Go through the following data and transcribe exactly the stretch of lines from the one holding "Chronic Conditions (53, 93)" to the one holding "Reproductive & gynaecological (74, 481)", both included.

● **Raw data**:
========================

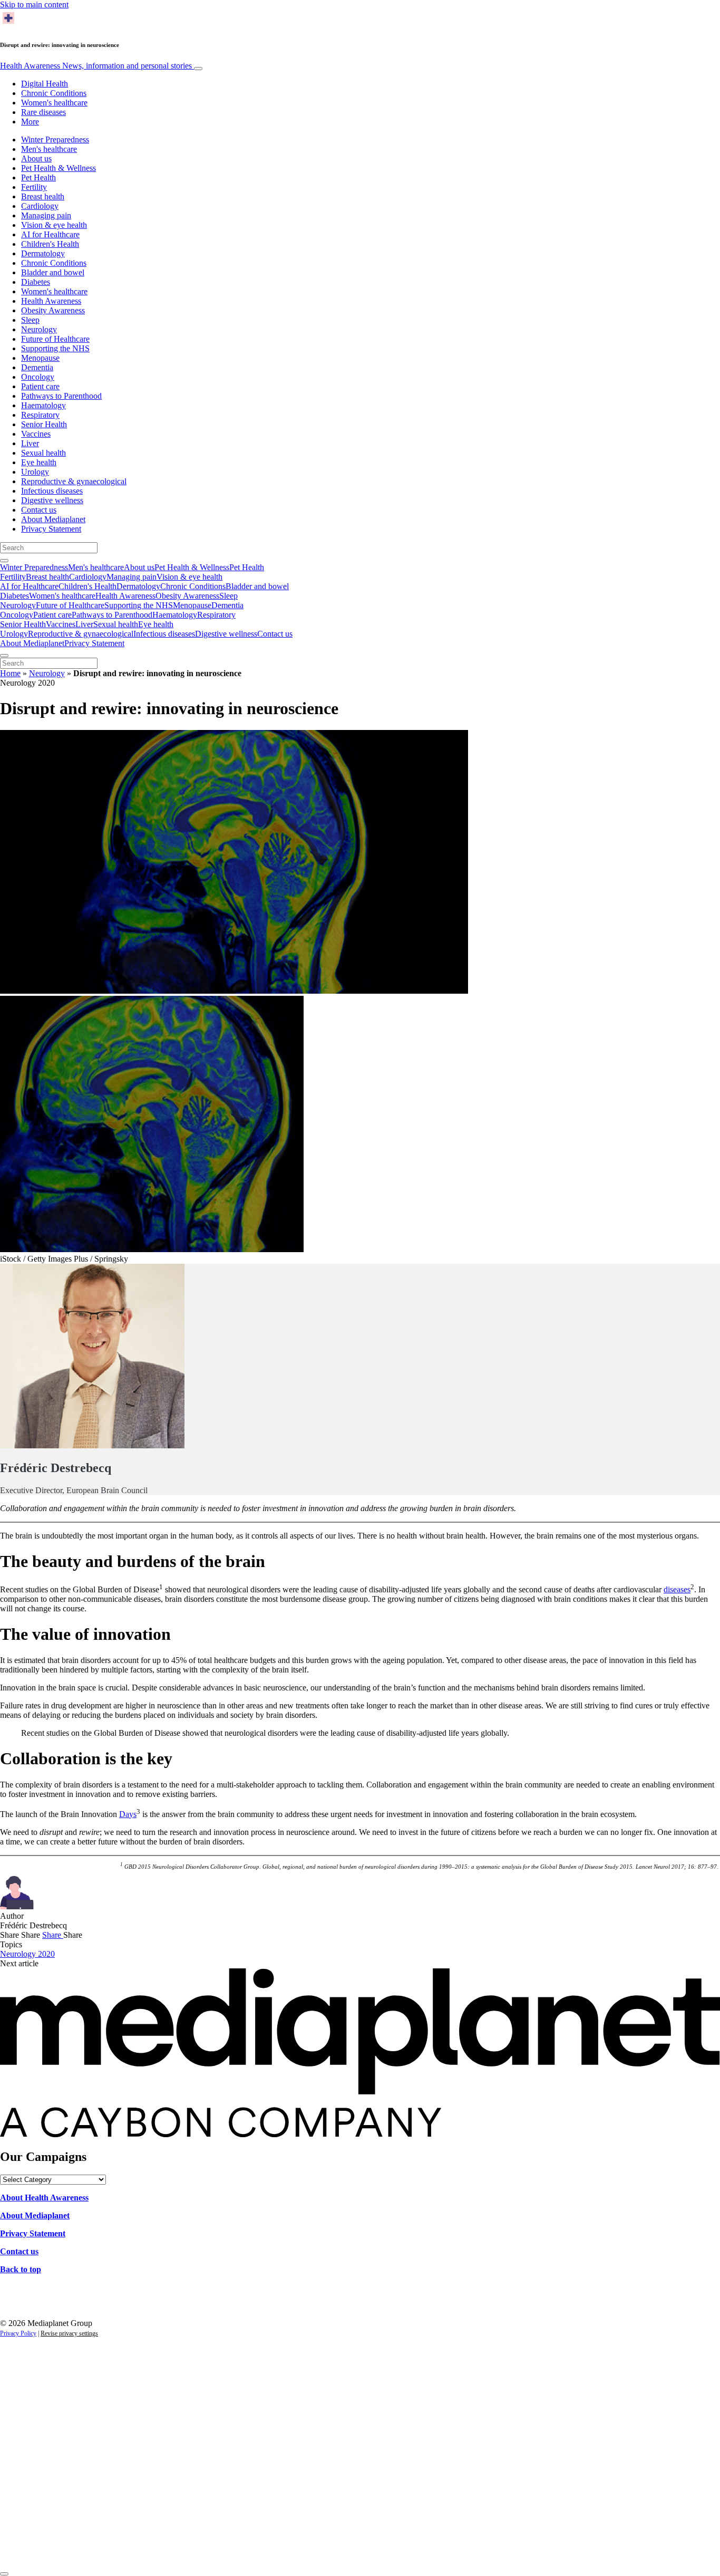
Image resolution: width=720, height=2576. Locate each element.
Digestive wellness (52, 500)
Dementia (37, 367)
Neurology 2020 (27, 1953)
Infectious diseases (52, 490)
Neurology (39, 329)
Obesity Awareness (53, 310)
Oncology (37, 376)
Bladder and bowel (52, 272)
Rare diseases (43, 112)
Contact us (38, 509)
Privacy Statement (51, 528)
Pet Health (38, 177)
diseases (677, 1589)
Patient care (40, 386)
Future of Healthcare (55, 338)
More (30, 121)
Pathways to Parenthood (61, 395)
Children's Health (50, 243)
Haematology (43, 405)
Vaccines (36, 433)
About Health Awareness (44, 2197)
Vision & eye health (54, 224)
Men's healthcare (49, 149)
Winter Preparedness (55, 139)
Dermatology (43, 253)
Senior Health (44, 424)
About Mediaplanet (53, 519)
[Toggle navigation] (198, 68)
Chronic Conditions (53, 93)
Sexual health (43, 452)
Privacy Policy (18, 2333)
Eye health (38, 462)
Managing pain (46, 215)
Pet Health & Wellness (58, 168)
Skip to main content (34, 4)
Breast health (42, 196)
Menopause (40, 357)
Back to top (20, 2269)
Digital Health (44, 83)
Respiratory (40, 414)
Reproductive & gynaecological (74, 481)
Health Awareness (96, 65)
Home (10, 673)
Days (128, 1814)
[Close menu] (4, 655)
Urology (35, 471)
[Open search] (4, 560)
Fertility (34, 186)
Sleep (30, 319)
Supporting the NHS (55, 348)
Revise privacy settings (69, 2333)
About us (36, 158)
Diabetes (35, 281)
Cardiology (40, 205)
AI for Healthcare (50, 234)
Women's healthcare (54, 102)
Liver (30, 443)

========================

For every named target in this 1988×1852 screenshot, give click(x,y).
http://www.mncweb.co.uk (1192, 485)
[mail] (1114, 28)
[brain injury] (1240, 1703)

========================

● **Reply**:
Chronic Conditions (53, 93)
Sexual health (43, 452)
Privacy Policy (18, 2333)
Eye health (38, 462)
Managing pain (46, 215)
Pet Health & Wellness (58, 168)
Skip to main content (34, 4)
Breast health (42, 196)
Menopause (40, 357)
Back to top (20, 2269)
Digital Health (44, 83)
Respiratory (40, 414)
Reproductive & gynaecological (74, 481)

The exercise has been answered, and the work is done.